Get a taste of history
Rum isn’t always the first thing that comes to mind in a discussion of Louisiana products.
Especially in West Baton Rouge Parish, where sugar cane is king.
But rum will rule at the West Baton Rouge Museum’s 18th annual SugarFest on Sunday.
The museum won’t break with tradition by offering alcohol for sale in its food booths, but a rum tasting will be included in its segment on the history of sugar cane and the local rum distilling industries.
“The festival is designed to celebrate the sugar cane harvest while promoting the region’s sugar plantation history and culture,” says Jeannie Luckett, the museum’s education curator. “Whenever possible, the museum likes to highlight innovations in the sugar industry.

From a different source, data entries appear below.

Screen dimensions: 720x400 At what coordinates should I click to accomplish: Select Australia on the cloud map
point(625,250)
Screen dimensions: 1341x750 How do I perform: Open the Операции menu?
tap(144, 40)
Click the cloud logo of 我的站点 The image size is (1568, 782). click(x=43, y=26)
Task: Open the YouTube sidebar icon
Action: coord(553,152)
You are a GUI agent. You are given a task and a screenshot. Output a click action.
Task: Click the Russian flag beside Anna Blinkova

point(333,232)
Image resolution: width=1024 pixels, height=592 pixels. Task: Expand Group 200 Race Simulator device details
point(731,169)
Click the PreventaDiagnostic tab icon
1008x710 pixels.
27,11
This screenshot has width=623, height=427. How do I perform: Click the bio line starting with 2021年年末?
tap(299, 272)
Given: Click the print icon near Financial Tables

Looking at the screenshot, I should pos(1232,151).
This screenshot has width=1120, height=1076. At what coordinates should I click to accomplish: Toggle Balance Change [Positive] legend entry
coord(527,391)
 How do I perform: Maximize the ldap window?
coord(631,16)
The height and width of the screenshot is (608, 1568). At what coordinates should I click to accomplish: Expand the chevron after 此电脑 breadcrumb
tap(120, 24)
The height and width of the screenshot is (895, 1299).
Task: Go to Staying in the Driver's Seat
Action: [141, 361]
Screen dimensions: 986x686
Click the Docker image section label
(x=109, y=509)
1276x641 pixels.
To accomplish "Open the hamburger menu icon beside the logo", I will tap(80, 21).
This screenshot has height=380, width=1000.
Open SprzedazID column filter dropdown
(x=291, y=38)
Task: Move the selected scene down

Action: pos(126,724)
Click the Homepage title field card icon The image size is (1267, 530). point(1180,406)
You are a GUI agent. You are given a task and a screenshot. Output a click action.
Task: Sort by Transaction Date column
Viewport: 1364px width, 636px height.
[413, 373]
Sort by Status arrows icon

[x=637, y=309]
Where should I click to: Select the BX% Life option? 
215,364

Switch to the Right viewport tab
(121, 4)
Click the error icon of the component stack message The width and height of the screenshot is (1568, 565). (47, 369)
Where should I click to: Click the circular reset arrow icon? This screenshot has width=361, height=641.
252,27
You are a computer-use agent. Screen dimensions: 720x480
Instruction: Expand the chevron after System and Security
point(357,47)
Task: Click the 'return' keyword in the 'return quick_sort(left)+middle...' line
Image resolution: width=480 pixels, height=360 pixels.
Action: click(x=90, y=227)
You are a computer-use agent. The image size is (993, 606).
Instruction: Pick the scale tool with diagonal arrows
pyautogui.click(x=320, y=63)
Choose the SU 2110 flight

Our festival is family-friendly, so we don’t sell alcohol, but we are featuring a sample tasting as part of this program. Of course, only adults will be able to do this.”
However, the program will be open to everyone who wants to learn about Louisiana’s rum connections. The museum has invited Trey Litel of Louisiana Spirits LLC to discuss the process of distilling the locally made Bayou Rum, along with the history surrounding it.
“The company’s passion for Louisiana’s history in sugar cane and rum distilling makes for a perfect fit at SugarFest,” Luckett says.
Also in the festival lineup is live music, including Dixieland jazz, Cajun-zydeco, bluegrass and traditional folk music, along with artisans demonstrating 19th-century skills, mule-driven cane grinding, syrup-making, living history activities in historic sugar plantation houses and opportunities to chew sugar cane samples.
And that’s not forgetting what possibly might be the festival’s most popular event, the Sweets Contest, where celebrity judges taste homemade goodies in the sugar-filled categories of cookies, cakes, cupcakes and candies.
Winners will be decided in each category, along with a grand prize winner. Those interested in entering can download an entry form at westbatonrougemuseum.com. All entries must be delivered to the museum between 10 a.m. and 10:30 a.m. Sunday.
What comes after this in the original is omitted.